Can argued in his 100-page report that a constitutional amendment could only be annulled in the event of a "severe breach of the law." He wrote: "We can talk about a severe breach of the law if there is an amendment that occurs in the articles of the Constitution that cannot be amended or even proposed to be amended [the first three articles]. In the headscarf case, Articles 10 and 42 of the Constitution had been amended, so we cannot speak of a severe breach of the law."
The Constitutional Court took up the case after the opposition Republican People's Party (CHP) and Democratic Left Party (DSP) challenged the amendment on the grounds it violated the provisions of the Constitution. The AK Party and the Nationalist Movement Party (MHP) defended the amendment, saying it ensured the basic individual right of freedom for women to equal educational opportunity.
Parliament approved the amendment on Feb. 9, and President Abdullah Gül ratified the legislation on Feb. 22. The law amended Articles 10 (equality before the law) and 42 (right to education) of the Constitution. The CHP and DSP appealed to the Constitutional Court on Feb. 27, and in March the court agreed to hear the case.

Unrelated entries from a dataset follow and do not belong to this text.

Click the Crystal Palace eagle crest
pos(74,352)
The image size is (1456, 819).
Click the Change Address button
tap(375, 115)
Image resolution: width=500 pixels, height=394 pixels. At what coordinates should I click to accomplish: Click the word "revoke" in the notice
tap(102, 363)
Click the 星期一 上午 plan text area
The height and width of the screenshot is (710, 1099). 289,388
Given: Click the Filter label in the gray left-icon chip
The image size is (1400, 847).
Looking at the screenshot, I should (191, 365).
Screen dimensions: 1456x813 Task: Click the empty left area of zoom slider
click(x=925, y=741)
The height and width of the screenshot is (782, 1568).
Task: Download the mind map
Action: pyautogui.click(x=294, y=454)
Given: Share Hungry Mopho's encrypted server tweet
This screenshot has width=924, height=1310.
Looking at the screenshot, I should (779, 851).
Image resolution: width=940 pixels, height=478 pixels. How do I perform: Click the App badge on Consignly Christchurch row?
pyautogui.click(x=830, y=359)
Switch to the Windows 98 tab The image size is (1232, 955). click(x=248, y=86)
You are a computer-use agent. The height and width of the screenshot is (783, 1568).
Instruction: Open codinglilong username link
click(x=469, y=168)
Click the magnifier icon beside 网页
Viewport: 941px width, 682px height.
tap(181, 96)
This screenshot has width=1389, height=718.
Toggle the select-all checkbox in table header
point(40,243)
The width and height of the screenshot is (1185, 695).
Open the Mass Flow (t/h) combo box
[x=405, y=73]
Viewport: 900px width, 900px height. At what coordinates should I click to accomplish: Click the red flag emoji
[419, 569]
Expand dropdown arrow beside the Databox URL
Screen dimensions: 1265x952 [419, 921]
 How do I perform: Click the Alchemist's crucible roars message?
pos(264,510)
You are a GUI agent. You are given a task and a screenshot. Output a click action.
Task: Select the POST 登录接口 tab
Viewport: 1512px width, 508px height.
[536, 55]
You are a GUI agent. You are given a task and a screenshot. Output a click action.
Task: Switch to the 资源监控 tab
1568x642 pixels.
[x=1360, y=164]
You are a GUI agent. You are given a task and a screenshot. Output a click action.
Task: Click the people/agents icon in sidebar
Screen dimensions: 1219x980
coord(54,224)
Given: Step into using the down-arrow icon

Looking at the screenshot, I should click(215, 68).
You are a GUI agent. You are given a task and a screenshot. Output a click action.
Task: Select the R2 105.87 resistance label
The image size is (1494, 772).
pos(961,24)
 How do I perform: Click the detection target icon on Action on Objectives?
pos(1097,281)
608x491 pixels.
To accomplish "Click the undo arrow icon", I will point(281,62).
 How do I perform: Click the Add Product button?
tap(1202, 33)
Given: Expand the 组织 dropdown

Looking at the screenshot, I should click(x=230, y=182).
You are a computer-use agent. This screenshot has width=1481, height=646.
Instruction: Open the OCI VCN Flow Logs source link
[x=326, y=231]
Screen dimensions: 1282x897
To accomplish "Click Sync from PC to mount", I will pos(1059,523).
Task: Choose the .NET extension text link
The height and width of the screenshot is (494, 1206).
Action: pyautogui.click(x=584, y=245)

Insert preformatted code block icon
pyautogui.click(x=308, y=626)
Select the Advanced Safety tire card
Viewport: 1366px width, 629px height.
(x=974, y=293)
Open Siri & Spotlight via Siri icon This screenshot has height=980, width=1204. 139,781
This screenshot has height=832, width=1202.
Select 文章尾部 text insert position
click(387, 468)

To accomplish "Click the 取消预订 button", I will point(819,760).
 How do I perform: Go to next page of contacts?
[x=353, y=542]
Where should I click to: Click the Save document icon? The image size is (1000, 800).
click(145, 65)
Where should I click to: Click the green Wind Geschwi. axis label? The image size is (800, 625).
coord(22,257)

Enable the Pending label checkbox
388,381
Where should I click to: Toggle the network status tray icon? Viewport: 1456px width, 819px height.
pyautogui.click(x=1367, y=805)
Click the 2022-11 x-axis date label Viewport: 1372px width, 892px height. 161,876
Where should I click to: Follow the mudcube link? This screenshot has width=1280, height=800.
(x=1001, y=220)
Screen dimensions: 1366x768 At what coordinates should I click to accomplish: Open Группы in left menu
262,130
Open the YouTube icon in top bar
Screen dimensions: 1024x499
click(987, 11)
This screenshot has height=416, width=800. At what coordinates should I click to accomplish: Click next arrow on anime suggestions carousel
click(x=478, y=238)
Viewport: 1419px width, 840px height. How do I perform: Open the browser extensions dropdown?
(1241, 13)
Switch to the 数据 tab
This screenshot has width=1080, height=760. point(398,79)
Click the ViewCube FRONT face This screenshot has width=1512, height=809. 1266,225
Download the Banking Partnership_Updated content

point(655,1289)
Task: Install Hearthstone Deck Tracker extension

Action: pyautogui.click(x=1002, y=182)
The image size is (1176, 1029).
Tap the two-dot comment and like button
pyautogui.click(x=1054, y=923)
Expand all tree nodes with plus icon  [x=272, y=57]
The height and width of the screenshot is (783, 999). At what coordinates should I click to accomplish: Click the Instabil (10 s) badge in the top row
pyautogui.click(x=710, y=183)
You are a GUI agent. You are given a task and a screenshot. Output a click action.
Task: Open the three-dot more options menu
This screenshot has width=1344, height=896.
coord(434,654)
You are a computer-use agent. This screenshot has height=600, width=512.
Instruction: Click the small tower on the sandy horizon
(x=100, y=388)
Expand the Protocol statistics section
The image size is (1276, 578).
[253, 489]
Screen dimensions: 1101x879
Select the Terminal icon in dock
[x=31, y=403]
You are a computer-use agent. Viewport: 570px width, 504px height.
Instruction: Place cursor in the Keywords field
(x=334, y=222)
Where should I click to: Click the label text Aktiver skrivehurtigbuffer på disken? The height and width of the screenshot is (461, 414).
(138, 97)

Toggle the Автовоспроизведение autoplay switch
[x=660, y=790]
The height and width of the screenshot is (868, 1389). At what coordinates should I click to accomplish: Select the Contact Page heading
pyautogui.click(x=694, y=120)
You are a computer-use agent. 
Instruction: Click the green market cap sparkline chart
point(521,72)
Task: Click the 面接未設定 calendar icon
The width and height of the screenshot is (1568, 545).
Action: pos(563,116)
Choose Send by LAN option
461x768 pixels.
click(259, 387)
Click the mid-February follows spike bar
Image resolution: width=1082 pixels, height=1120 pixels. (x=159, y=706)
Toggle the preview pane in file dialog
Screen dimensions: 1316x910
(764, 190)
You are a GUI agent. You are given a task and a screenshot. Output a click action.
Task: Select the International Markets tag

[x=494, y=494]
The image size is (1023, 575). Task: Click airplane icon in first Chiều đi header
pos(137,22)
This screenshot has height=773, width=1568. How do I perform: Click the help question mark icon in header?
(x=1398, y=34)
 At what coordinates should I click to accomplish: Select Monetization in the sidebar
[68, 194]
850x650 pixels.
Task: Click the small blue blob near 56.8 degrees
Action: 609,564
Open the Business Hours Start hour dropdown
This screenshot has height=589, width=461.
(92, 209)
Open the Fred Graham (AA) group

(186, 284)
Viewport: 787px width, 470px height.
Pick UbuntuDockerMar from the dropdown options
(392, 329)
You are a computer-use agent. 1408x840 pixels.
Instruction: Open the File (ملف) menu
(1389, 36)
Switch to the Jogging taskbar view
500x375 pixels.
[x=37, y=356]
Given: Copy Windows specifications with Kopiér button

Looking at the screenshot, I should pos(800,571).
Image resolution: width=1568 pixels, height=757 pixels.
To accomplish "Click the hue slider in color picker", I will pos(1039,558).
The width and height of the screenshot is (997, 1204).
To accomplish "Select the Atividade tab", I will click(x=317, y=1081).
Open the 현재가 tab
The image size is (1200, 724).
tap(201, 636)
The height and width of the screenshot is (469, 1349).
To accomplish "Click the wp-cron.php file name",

Many had predicted that the court would rule to annul the amendment, in part because eight members of the 11-judge tribunal were appointed by former President Ahmed Necdet Sezer, a staunch secularist. The votes of only seven of the judges were needed to annul the amendment.
By scrapping the amendment, the court has sent a strong signal that it might also decide against the ruling AK Party when it rules later this year on whether the party should be banned. The indictment filed against the party is full of references to the headscarf issue, cited as evidence of the AK Party's anti-secular leanings. The AK Party, however, rejects the charges and says the case is politically motivated.
Many commentators describe the court challenge as judicial activism, and some even portray it as a coup attempt against a democratically elected government. They claim a staunchly secular establishment, stung by its defeat in general elections, is attempting to overthrow the government. If the case goes forward, they say, it threatens to erase years of progress toward modernization and greater engagement with the West in a country that stands almost alone in its embrace of both democracy and its Muslim heritage.
The AK Party has the most pro-European Union stance of Turkey 's political parties and has made moves to pass democratic reform packages in Parliament to bring Turkish legislation in line with European norms. The AK Party, along with the opposition MHP, defends the right to wear headscarves at universities as a matter of religious and personal freedom and says some two-thirds of Turkish women cover their heads. Polls conducted over the past few years have consistently suggested the majority of the public wants the headscarf ban lifted.